Грини, пригород Осло, 1943 год

 

Хуже всего был холод. Сырой, промозглый холод. За все время, что он провел в одиночной камере, ему так ни разу и не удалось согреться. Аксель скорчился на койке, обхватив себя руками. Дни тянулись бесконечно, но это было лучше, чем допросы. Вопросы и удары сыпались градом. А что он мог ответить? Он знал так мало, а то, что знал, не сказал бы даже под угрозой расстрела.

Он провел рукой по голове. Волосы начали отрастать. Их сразу затолкали под душ, обрили наголо и выдали норвежскую военную форму. Он знал, что попадет именно сюда — в тюрьму в двенадцати километрах от Осло. Но совершенно не был подготовлен к бездонному страху, который заполнял дни и ночи без остатка. Он не был подготовлен к такому масштабу страданий и боли.

— Обед.

В коридоре что-то загремело, и молодой надзиратель просунул в окошко поднос с едой.

— Что за день сегодня? — спросил Аксель по-норвежски.

Они с Эриком чуть не каждое лето проводили у родителей матери в Норвегии, и он владел языком совершенно свободно. Этого надзирателя он видел каждый день и всегда пользовался случаем поговорить с ним — хоть какой-то человеческий контакт. Но тот отвечал на его вопросы односложно и неохотно.

— Среда.

— Спасибо. — Аксель попытался улыбнуться.

Парень повернулся и пошел по коридору.

— А какая погода?

Надзиратель остановился. Подумал немного, повернулся и подошел к окошку.

— Пасмурно. И холодно.

Акселя поражало, как молод этот парнишка. Наверное, его ровесник или даже помоложе, но Аксель чувствовал себя стариком по сравнению с ним.

Тот опять собрался уходить.

— Холодно, — сипло повторил Аксель. — Не по сезону, правда?

Он услышал свои слова будто со стороны и поразился нелепости вопроса.

Парень огляделся, нет ли кого вокруг. Все было тихо.

— Да… можно и так сказать. Не по сезону. Но в это время в Осло почти всегда холодно.

— А ты местный? — поторопился задержать его Аксель.

— Два года уже.

Аксель лихорадочно придумывал, что бы еще спросить.

— А… сколько времени я здесь? Такое чувство, что вечность прошла. — Он попытался засмеяться и испугался — вместо смеха из горла вырвался какой-то хриплый каркающий звук. А может, это и есть смех — он так давно не смеялся, что забыл, как это делается.
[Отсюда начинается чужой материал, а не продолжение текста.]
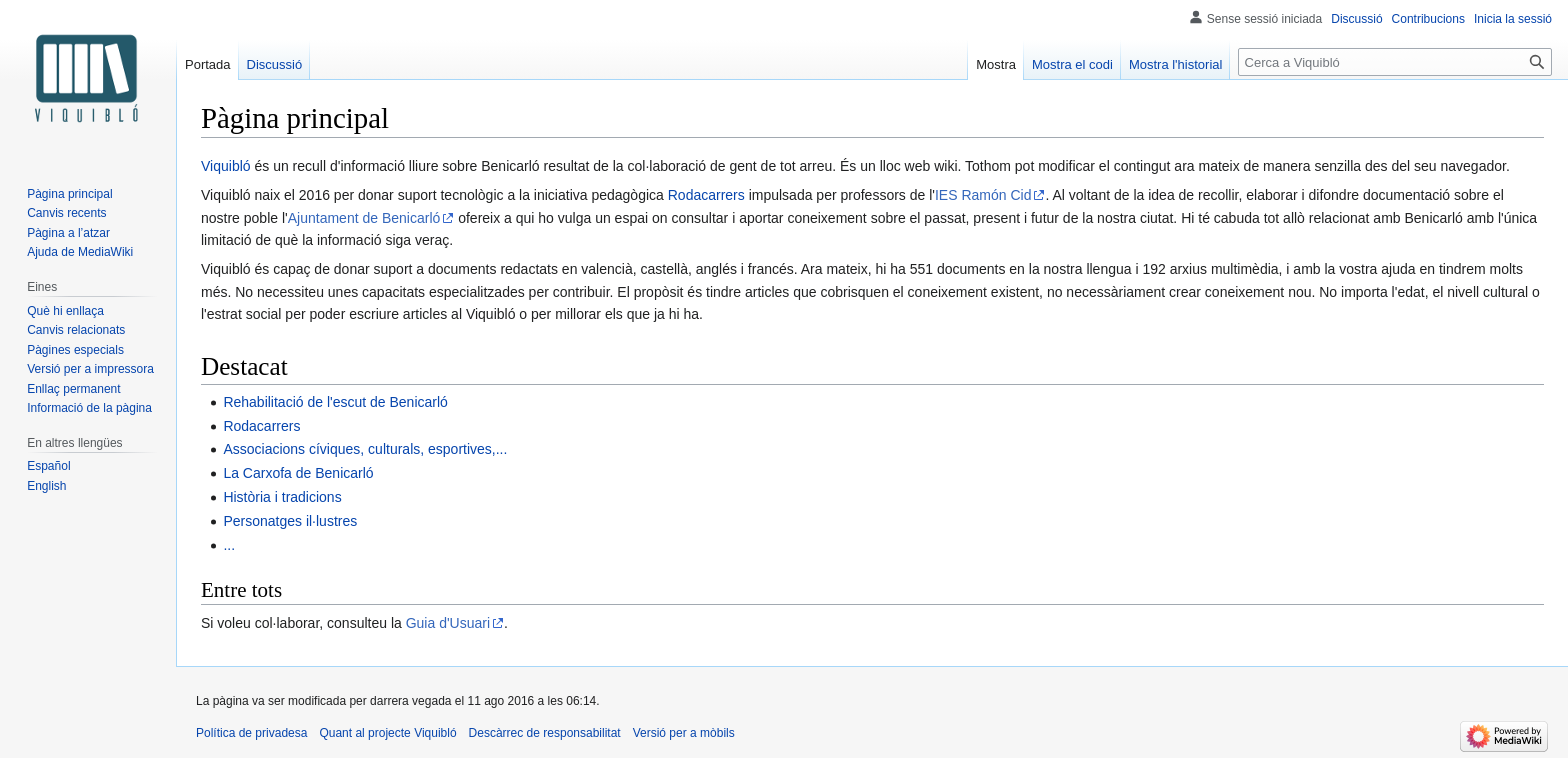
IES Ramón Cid (983, 195)
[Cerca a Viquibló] (1395, 62)
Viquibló (226, 166)
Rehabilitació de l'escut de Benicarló (335, 402)
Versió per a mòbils (684, 733)
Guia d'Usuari (448, 623)
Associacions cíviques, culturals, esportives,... (365, 449)
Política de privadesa (251, 733)
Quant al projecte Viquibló (387, 733)
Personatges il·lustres (290, 521)
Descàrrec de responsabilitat (545, 733)
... (229, 545)
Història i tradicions (282, 497)
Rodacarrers (706, 195)
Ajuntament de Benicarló (364, 218)
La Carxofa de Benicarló (298, 473)
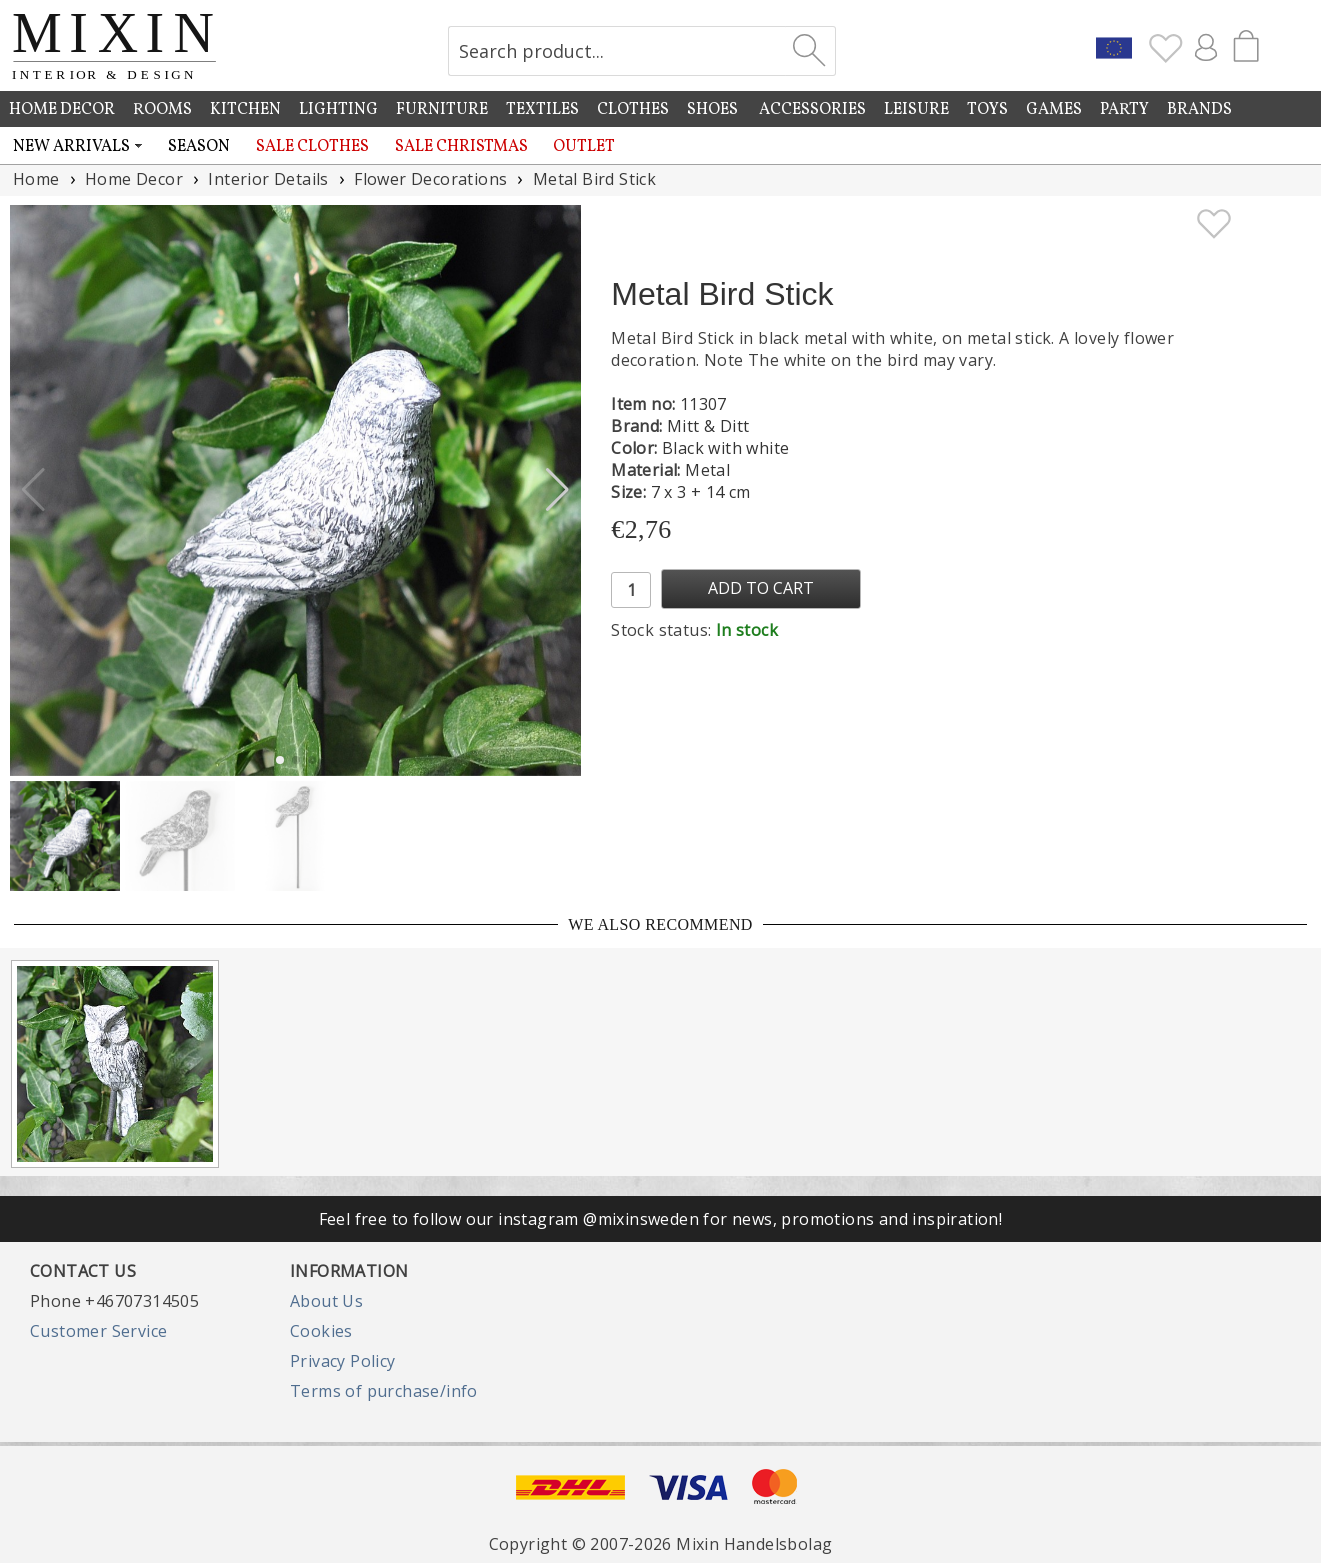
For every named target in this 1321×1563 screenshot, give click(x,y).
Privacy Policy (343, 1361)
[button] (557, 490)
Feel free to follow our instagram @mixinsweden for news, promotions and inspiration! (661, 1219)
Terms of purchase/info (384, 1391)
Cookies (321, 1331)
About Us (326, 1301)
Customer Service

— Не знаю, могу ли я… — Парень сунул руку за воротник и слегка оттянул, как будто задыхался.

Похоже, ему было не по себе в этом мундире. Привыкнет, с горечью подумал Аксель. И к мундиру привыкнет, и людей мордовать привыкнет. Такова человеческая натура.

— Да какое это имеет значение? — умоляюще сказал Аксель. — Знаю я или не знаю, сколько здесь торчу, какая тебе разница?

Почему-то это было невыносимо — жить вне времени. Не знать, который час, какой день, какой месяц…

— Около двух месяцев. Точно не помню…

— Около двух месяцев. И сегодня среда. И пасмурно… мне этого достаточно. — Аксель попробовал улыбнуться и получил робкую улыбку в ответ.

Парень ушел. Аксель сел на койку, поставил на колени исцарапанный оловянный поднос. Еда была отвратительной: картошка, какой кормят свиней, какая-то омерзительная каша. Одно и то же изо дня в день. Он с отвращением зачерпнул ложкой фиолетовую бурду, помедлил и поднес ко рту. Голод — лучший повар, вспомнил он выражение. Попытался представить, что это мамино жаркое, но ничего не получилось. Наоборот, стало хуже — мысли потекли в запретном направлении. Дом, мама с папой, Эрик… Он отложил ложку, откинулся и прислонился к шероховатой цементной стене. Отец с его роскошными седыми усами, которые он каждый вечер расчесывал, перед тем как лечь в кровать. Мать с собранными в тугой узел на затылке волосами и с вязаньем в руках. И Эрик… Сидит, наверное, у себя в комнате, уткнувшись в книгу. Думают ли они о нем? Как они восприняли известие, что его схватили? Эрик, тихий, ушедший в себя Эрик… Он очень умен, только чересчур уж застенчив, не умеет показывать чувства. Иногда Аксель тискал Эрика просто ради того, чтобы почувствовать, как тот сжимается от смущения, но через какое-то мгновение брат все же расслаблялся, смеялся или беззлобно шипел: «Отпусти меня!» Аксель знал брата гораздо лучше, чем тот догадывался. Он знал, что Эрик чувствует себя белой вороной в семье, что ему все время кажется, будто он ничтожество в сравнении с Акселем. И сейчас ему труднее всех. Мысли родных и друзей прикованы к судьбе Акселя, и до Эрика никому дела нет… Аксель даже не решался подумать, какой станет жизнь Эрика, если он, Аксель, погибнет.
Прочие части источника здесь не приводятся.